● **Available data**
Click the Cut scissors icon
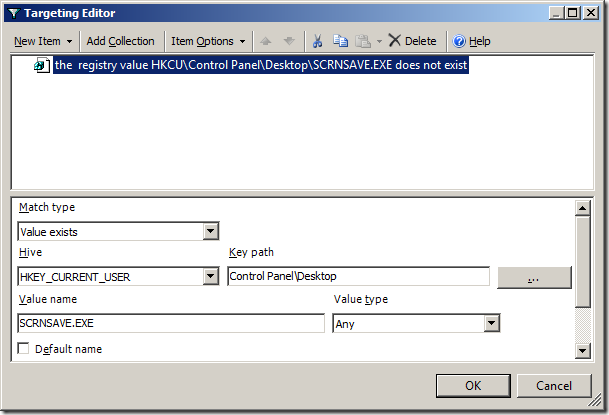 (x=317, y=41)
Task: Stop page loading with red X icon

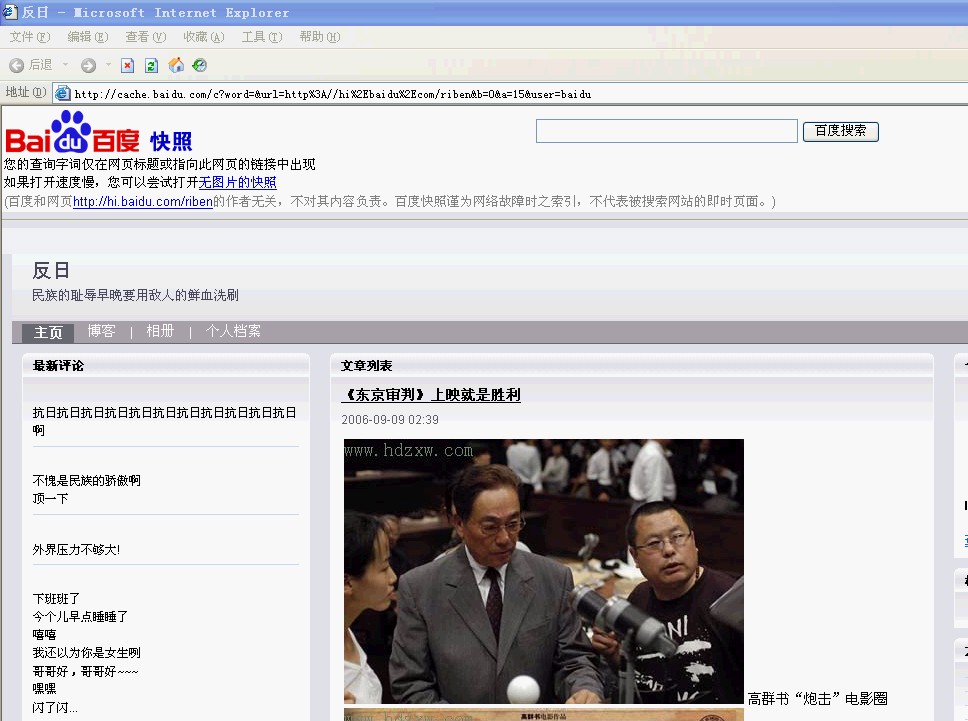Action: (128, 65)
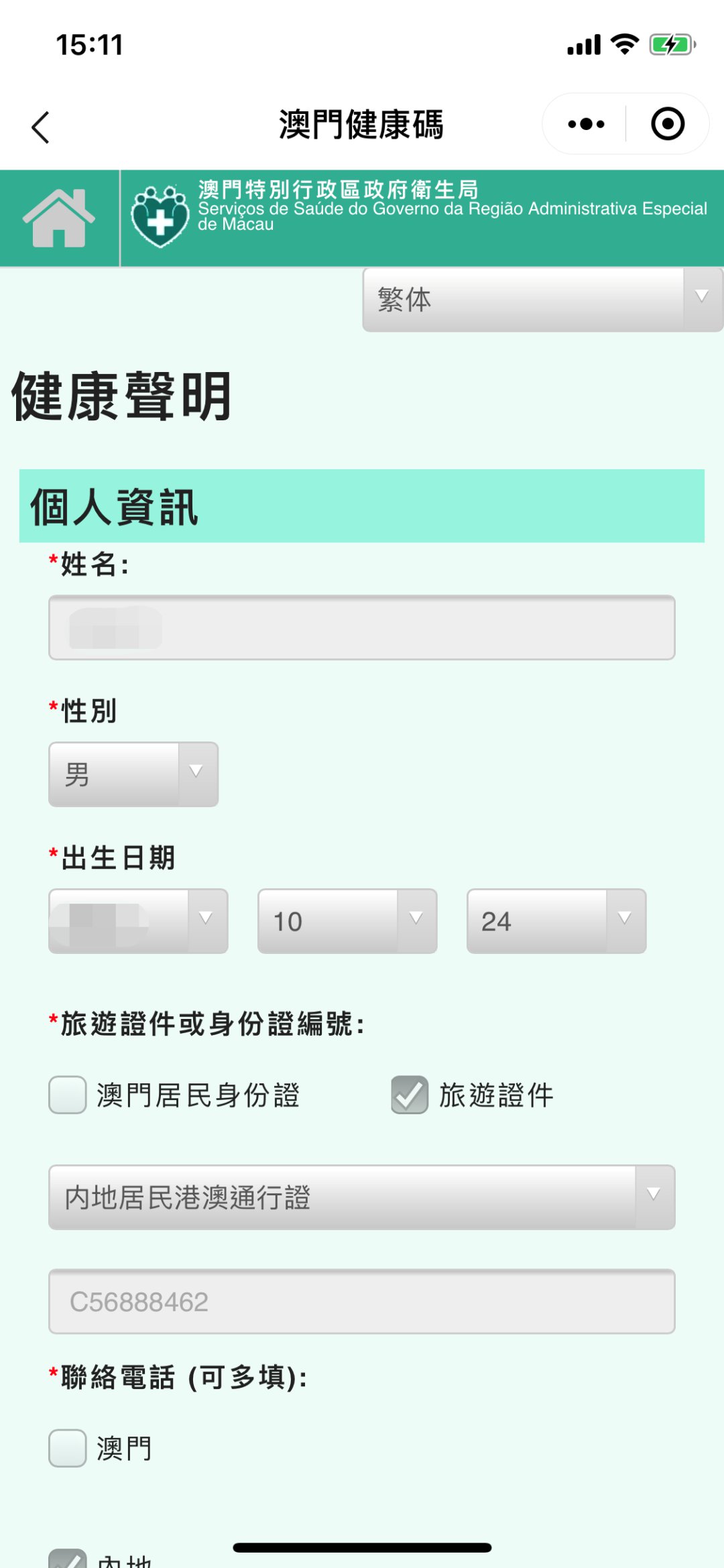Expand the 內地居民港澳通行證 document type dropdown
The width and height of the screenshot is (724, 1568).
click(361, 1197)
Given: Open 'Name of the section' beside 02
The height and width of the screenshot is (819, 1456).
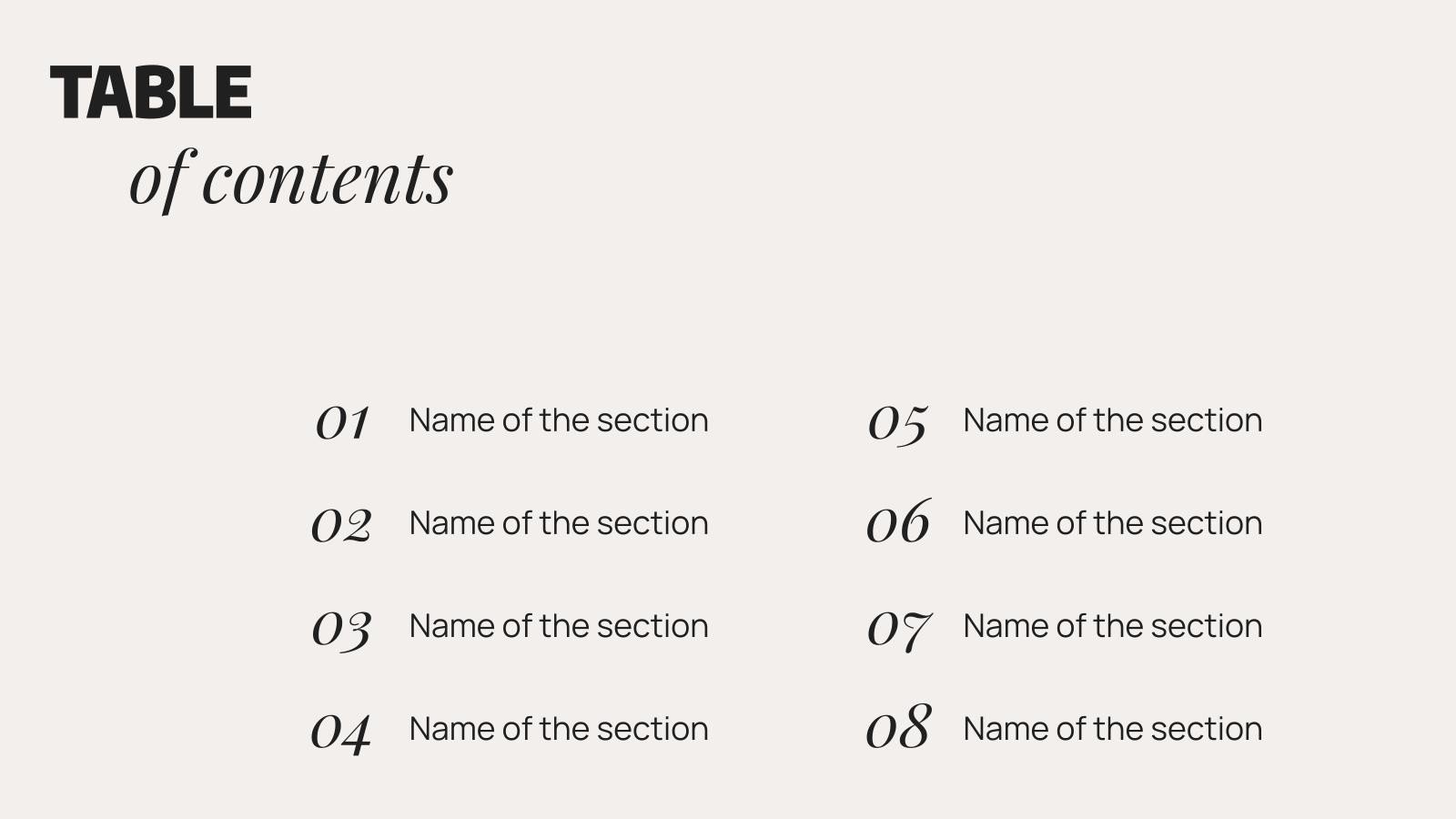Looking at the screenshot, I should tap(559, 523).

==

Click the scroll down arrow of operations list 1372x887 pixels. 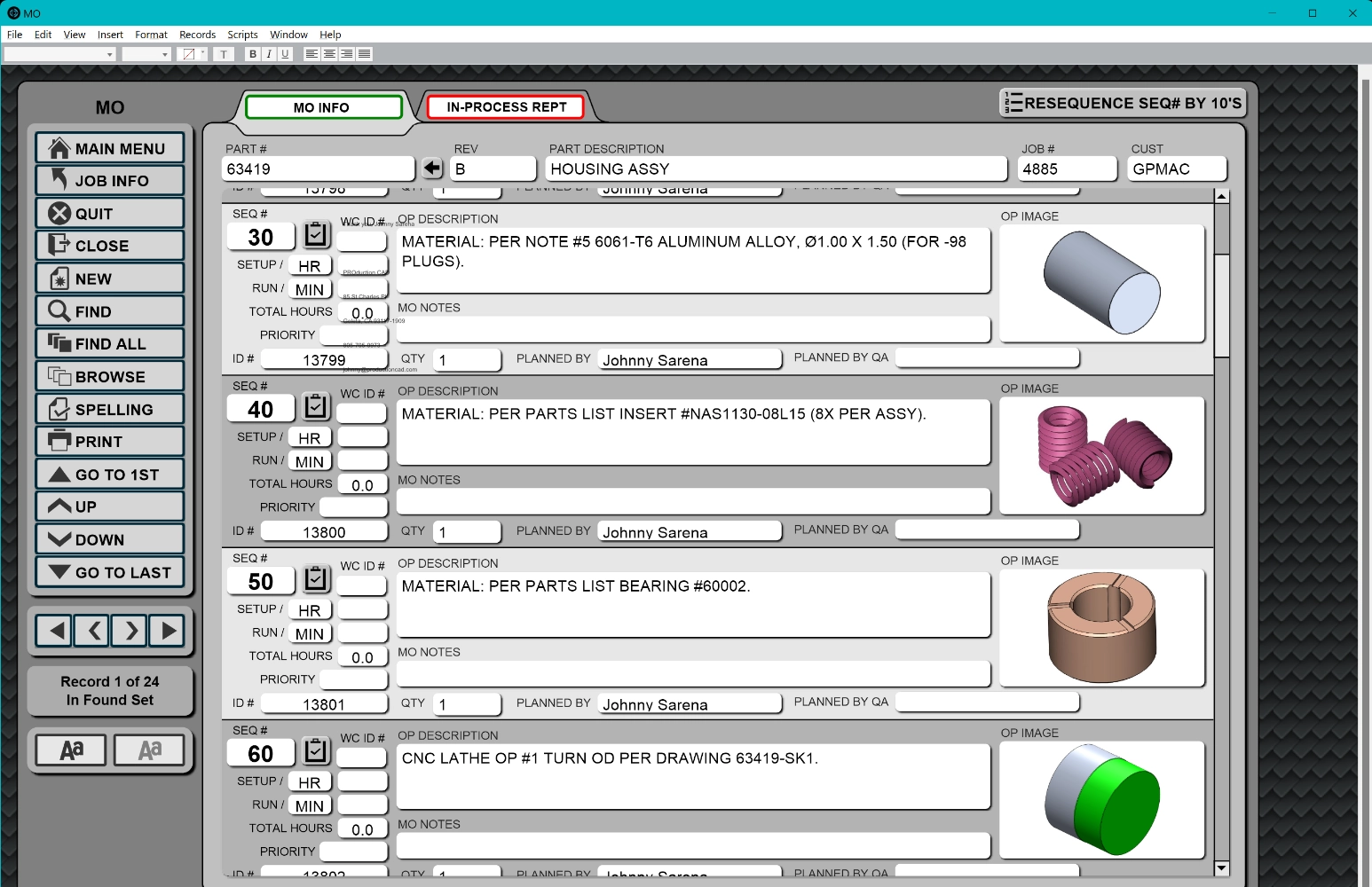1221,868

...

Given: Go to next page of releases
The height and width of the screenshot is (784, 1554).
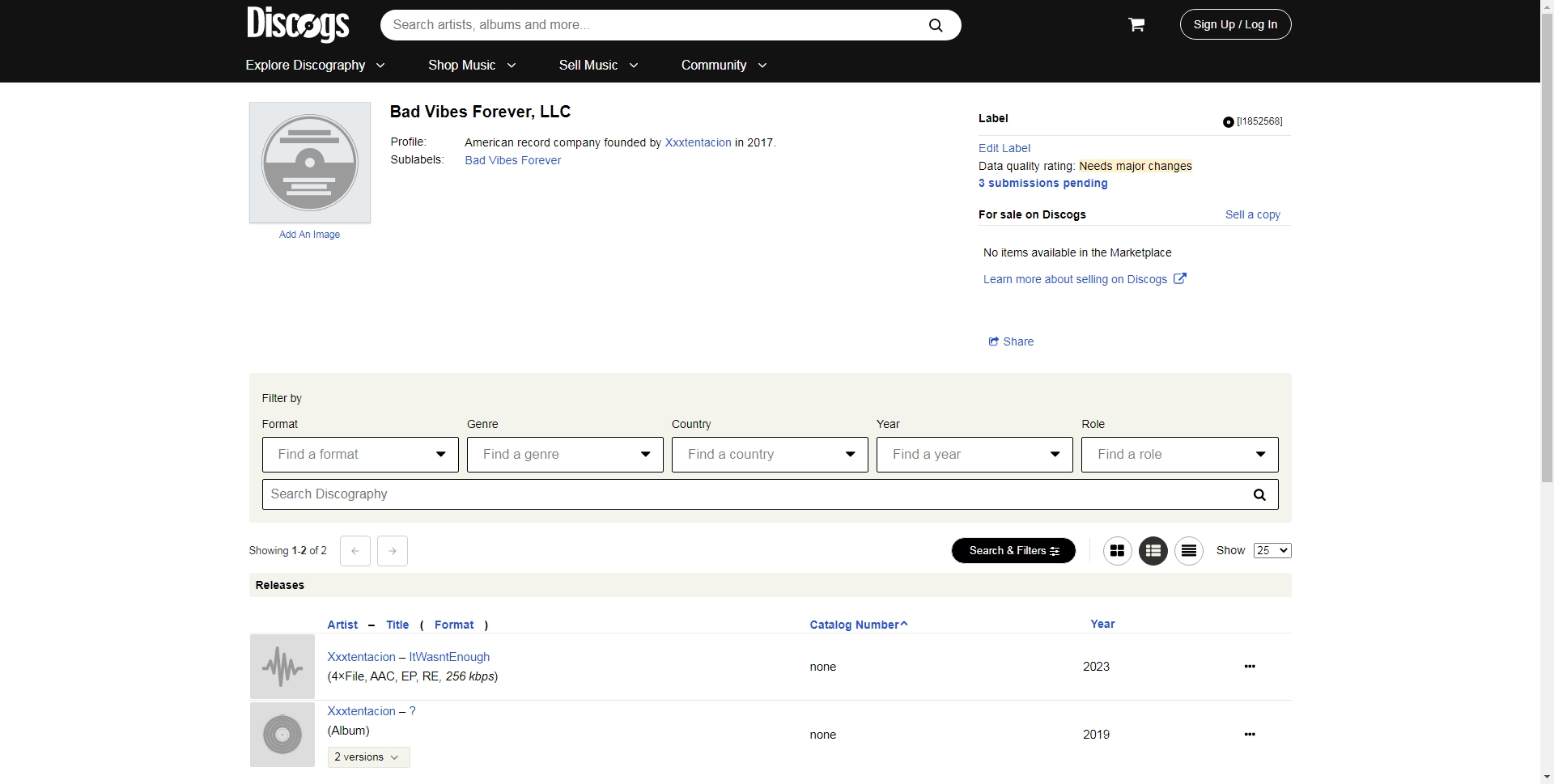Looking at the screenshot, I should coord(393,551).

● **Assignment**
Copy out each line of the listing that holds the word "Given".

● **Answer for the task**
Given: Open 'Name of the section' beside 02
Given: Go to next page of releases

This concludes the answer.